Permalink
Fetching contributors…
Cannot retrieve contributors at this time
53 lines (34 sloc) 3.13 KB

Default Configuration

When you create a resource server, {project_name} creates a default configuration for your newly created resource server.

The default configuration consists of:

  • A default protected resource representing all resources in your application.

  • A policy that always grants access to the resources protected by this policy.

  • A permission that governs access to all resources based on the default policy.

The default protected resource is referred to as the default resource and you can view it if you navigate to the Resources tab.

Default Resource

Default Resource

This resource defines a Type, namely urn:my-resource-server:resources:default and a URI /*. Here, the URI field defines a wildcard pattern that indicates to {project_name} that this resource represents all the paths in your application. In other words, when enabling policy enforcement for your application, all the permissions associated with the resource will be examined before granting access.

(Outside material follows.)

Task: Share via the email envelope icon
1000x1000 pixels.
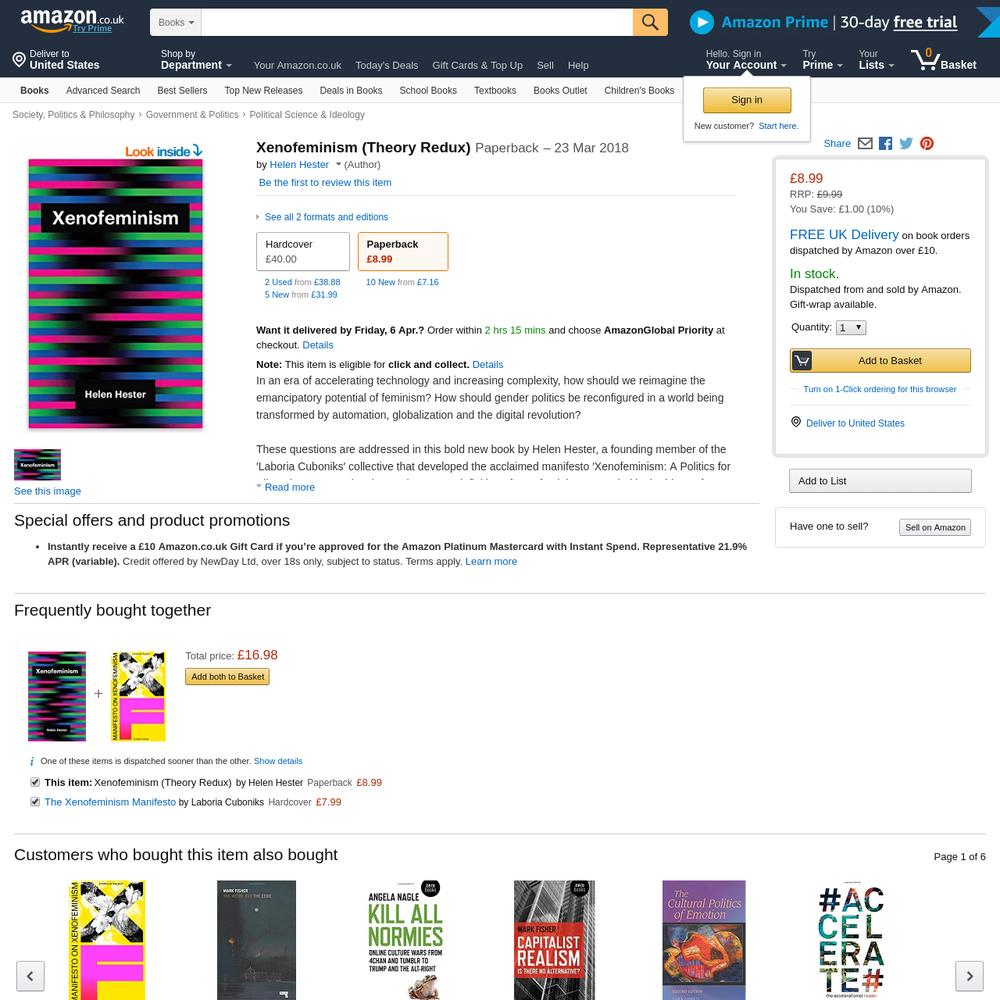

The Type mentioned previously defines a value that can be used to create typed resource permissions that must be applied to the default resource or any other resource you create using the same type.

The default policy is referred to as the only from realm policy and you can view it if you navigate to the Policies tab.

Default Policy

Default Policy

This policy is a JavaScript-based policy defining a condition that always grants access to the resources protected by this policy. If you click this policy you can see that it defines a rule as follows:

// by default, grants any permission associated with this policy
$evaluation.grant();

Lastly, the default permission is referred to as the default permission and you can view it if you navigate to the Permissions tab.

Default Permission

Default Permission

This permission is a resource-based permission, defining a set of one or more policies that are applied to all resources with a given type.

Changing the Default Configuration

You can change the default configuration by removing the default resource, policy, or permission definitions and creating your own.

The default resource is created with an URI that maps to any resource or path in your application using a /* pattern. Before creating your own resources, permissions and policies, make sure the default configuration doesn’t conflict with your own settings.

Note
The default configuration defines a resource that maps to all paths in your application. If you are about to write permissions to your own resources, be sure to remove the Default Resource or change its URIS fields to a more specific paths in your application. Otherwise, the policy associated with the default resource (which by default always grants access) will allow {project_name} to grant access to any protected resource.